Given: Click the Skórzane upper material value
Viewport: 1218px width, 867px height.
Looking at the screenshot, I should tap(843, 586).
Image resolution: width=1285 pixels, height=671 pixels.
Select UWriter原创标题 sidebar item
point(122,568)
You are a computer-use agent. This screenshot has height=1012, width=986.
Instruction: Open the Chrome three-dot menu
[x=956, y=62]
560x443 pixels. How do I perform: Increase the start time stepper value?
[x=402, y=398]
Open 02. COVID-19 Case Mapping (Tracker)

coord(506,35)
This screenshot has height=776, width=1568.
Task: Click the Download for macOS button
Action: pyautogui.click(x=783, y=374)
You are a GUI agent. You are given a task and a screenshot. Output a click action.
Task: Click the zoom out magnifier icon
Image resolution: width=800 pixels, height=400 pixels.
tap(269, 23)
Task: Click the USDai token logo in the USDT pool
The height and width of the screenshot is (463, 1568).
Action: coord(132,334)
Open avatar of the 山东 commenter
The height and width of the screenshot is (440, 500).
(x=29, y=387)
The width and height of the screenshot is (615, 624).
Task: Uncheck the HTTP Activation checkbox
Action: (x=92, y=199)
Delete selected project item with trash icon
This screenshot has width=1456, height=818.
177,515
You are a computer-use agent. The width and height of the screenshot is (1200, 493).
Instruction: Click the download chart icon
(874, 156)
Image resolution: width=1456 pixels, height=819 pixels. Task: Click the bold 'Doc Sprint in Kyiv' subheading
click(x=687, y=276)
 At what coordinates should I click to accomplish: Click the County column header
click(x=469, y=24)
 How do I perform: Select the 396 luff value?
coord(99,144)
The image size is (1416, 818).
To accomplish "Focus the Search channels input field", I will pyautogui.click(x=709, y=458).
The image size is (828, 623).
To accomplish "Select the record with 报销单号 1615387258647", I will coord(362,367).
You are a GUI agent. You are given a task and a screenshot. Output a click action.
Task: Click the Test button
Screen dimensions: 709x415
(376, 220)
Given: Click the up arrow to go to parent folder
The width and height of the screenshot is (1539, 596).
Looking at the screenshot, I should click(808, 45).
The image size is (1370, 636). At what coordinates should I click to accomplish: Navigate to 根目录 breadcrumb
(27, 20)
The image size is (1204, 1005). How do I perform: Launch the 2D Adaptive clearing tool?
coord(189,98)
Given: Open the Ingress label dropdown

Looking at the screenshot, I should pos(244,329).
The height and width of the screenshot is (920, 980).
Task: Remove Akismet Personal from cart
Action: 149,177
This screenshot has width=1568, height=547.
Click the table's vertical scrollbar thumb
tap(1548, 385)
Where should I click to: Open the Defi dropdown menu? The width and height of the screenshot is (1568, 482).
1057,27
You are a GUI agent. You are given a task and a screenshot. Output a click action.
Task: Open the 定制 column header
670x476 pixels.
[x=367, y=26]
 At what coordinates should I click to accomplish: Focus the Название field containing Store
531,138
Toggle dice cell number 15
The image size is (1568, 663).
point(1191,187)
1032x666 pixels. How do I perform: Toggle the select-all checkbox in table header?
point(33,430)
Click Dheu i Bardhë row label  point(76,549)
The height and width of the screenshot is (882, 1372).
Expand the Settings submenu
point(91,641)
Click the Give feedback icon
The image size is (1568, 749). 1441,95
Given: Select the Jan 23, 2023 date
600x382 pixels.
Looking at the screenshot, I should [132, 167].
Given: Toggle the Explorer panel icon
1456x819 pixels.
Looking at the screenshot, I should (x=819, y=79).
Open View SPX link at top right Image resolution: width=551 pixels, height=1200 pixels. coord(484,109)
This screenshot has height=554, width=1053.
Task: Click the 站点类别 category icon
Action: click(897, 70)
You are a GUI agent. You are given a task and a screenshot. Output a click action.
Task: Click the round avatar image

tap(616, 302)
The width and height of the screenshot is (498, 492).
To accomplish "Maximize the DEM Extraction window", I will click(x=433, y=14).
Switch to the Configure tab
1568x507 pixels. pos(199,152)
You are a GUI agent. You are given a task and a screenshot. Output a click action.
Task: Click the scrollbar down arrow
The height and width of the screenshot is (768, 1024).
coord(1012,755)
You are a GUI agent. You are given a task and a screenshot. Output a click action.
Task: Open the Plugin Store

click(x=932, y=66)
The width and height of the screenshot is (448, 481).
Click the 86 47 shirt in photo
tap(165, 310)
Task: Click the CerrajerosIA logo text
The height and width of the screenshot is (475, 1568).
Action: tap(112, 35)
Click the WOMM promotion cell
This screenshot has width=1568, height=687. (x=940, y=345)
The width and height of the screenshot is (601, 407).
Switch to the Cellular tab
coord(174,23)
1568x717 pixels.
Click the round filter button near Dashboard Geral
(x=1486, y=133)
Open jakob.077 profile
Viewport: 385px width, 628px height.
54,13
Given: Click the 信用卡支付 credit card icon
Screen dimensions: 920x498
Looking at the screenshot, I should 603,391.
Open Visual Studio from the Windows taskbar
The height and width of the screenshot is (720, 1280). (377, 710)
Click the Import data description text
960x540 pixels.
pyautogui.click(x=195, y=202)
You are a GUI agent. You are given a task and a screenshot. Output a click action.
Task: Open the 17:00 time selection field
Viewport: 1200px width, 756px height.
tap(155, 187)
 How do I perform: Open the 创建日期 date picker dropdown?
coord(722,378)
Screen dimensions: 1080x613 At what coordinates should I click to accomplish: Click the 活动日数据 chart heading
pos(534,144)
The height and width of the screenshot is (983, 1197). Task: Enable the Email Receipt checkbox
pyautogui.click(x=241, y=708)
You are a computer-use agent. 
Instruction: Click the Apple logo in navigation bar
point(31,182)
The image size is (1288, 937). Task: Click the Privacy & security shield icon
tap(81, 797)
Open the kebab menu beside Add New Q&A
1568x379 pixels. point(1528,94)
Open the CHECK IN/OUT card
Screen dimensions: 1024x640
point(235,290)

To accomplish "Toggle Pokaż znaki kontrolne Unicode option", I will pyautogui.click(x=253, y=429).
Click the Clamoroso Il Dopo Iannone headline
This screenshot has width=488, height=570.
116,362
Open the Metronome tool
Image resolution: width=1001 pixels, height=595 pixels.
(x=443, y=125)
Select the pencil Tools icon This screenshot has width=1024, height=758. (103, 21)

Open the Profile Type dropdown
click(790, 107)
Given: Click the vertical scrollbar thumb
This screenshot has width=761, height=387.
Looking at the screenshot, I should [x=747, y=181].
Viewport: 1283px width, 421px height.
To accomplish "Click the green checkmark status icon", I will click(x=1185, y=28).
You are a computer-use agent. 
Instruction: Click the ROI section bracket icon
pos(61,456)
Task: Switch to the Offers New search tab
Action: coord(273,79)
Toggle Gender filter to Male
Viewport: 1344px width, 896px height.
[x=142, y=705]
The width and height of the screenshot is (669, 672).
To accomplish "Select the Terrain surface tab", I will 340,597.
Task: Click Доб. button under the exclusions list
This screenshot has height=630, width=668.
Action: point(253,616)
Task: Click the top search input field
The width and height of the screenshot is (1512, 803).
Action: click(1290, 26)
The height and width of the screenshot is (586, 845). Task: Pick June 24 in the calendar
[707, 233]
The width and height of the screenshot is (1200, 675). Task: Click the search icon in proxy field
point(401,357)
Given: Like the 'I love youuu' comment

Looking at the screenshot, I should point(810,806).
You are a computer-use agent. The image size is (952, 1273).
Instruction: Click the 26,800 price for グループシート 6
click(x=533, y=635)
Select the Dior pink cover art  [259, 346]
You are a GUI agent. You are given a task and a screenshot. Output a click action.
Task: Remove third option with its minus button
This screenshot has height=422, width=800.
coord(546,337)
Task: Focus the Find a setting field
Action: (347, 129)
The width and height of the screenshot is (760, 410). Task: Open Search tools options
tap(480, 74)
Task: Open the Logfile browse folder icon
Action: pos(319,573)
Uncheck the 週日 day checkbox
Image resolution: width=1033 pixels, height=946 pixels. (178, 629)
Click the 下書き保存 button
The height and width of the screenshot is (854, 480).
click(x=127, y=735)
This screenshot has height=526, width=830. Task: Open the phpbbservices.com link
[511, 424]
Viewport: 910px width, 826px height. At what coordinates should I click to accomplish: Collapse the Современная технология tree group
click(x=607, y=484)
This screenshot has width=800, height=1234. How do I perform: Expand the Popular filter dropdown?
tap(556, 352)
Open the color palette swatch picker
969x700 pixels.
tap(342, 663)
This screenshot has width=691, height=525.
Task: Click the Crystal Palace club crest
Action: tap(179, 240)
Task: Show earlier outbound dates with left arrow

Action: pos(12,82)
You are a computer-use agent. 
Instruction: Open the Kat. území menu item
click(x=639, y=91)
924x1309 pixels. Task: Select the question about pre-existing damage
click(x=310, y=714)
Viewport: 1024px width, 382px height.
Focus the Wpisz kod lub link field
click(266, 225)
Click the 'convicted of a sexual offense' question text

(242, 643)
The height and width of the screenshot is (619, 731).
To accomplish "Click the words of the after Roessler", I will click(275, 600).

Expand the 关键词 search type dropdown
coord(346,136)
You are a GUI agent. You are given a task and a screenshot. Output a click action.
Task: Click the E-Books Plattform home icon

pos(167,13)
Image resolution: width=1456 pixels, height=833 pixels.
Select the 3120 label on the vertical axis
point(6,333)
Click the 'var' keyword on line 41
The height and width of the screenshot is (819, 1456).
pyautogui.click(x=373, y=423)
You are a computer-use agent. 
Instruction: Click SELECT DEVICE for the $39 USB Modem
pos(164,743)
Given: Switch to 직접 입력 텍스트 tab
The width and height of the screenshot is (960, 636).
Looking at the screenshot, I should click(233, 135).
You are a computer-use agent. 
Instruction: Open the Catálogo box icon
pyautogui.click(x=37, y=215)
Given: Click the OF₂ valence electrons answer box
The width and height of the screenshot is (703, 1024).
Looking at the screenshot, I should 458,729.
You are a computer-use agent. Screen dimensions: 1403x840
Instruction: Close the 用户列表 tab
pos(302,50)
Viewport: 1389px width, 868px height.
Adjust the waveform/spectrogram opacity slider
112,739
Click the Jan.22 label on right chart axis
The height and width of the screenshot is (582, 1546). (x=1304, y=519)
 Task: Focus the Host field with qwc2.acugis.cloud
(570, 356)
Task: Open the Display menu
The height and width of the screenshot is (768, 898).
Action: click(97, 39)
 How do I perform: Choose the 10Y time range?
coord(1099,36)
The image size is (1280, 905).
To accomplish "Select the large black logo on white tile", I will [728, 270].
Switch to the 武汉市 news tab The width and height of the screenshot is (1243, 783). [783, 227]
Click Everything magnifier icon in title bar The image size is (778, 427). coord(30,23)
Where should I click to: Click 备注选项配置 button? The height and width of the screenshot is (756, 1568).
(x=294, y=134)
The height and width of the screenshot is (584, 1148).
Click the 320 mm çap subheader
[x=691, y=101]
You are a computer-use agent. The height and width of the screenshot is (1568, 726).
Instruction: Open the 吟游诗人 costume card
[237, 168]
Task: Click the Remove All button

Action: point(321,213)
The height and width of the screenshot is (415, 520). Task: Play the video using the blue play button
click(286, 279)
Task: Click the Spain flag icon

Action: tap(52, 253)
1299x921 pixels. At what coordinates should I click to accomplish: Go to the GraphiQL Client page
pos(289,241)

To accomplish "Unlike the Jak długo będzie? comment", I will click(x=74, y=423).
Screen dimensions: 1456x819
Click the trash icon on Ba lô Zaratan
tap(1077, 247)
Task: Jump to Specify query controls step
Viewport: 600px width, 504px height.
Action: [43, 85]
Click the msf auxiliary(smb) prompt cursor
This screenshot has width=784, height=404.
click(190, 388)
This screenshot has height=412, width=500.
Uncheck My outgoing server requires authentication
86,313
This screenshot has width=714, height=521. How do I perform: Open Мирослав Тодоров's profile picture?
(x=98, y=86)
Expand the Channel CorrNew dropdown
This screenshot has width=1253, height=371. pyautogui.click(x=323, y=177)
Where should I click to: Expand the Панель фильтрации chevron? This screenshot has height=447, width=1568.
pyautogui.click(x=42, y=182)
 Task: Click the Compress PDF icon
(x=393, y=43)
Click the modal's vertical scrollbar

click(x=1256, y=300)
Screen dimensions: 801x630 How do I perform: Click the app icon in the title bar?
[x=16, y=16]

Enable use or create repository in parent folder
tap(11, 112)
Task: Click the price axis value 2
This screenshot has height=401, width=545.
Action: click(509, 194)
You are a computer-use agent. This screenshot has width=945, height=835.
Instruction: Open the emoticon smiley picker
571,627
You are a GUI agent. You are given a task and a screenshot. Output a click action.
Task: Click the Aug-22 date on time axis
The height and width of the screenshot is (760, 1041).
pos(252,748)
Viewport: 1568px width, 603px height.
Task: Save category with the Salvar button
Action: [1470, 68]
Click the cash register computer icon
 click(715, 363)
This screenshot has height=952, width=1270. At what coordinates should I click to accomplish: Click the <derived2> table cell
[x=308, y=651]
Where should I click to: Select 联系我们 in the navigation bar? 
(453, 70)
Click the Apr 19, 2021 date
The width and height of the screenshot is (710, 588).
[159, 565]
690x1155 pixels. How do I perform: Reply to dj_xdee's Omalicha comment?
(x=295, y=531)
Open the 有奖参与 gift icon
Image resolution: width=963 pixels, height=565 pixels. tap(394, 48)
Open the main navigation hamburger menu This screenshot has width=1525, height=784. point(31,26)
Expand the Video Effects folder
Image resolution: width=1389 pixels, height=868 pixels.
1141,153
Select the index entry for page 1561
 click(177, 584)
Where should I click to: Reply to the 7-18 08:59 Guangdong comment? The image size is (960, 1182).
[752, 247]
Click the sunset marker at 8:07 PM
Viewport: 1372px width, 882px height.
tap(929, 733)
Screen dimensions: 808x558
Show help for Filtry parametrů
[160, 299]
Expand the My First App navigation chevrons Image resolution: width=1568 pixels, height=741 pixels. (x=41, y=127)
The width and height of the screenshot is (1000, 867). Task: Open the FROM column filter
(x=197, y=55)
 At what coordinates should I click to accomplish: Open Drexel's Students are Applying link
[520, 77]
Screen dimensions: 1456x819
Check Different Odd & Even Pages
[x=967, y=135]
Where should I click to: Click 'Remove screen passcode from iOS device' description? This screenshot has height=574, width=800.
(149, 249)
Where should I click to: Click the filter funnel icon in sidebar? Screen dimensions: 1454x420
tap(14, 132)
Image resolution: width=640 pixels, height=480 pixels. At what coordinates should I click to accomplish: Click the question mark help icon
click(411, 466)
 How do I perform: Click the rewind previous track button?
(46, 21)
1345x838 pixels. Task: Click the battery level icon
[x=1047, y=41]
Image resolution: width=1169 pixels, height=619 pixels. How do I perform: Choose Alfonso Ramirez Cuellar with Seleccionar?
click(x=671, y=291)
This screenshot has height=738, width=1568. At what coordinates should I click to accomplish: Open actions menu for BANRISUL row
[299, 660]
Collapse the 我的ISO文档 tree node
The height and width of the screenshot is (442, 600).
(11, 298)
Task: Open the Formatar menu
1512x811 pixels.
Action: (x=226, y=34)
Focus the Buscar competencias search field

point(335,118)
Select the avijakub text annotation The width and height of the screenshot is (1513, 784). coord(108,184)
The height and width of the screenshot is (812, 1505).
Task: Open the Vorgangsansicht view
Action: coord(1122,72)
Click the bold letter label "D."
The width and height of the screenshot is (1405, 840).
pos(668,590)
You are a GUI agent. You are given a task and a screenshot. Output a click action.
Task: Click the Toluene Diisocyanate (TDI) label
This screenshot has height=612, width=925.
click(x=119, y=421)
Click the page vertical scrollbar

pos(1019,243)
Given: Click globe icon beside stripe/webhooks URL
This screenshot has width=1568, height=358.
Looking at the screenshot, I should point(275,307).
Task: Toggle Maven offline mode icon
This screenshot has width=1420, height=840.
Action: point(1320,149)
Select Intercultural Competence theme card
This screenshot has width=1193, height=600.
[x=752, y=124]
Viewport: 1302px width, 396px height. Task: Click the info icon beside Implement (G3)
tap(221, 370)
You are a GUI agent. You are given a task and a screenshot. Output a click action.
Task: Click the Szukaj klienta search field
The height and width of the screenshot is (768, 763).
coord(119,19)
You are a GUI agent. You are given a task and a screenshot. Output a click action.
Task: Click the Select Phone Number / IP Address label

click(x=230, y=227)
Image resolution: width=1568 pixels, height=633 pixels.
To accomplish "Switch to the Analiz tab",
--------
**Task to carry out:**
Rewrite everything from the start of the listing down to the line containing "point(122,568)", changing "sidebar item" to "menu entry" and keeping all else the same.

**Result of the task:**
Given: Click the Skórzane upper material value
Viewport: 1218px width, 867px height.
Looking at the screenshot, I should tap(843, 586).
Image resolution: width=1285 pixels, height=671 pixels.
Select UWriter原创标题 menu entry
point(122,568)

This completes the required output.